START SOURCE DATA

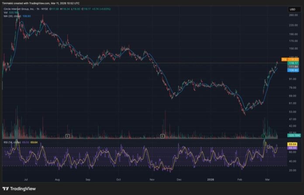Image resolution: width=304 pixels, height=195 pixels.
Task: Click the purple 69.50 RSI value label
Action: 293,148
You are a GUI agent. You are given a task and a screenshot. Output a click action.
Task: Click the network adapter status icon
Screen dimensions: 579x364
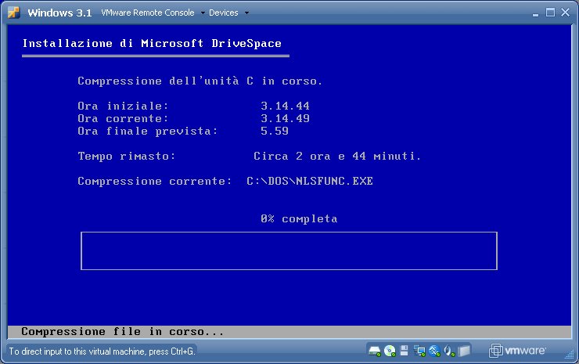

END SOURCE DATA

# WHAT IS EXPECTED
Restate word for word the lines from the one containing "You are a GUI" through the end of the material above, both included, and nothing besides; drop the pictures.

# ANSWER SPACE
You are a GUI agent. You are given a task and a screenshot. Output a click action.
Task: Click the network adapter status icon
Screen dimensions: 579x364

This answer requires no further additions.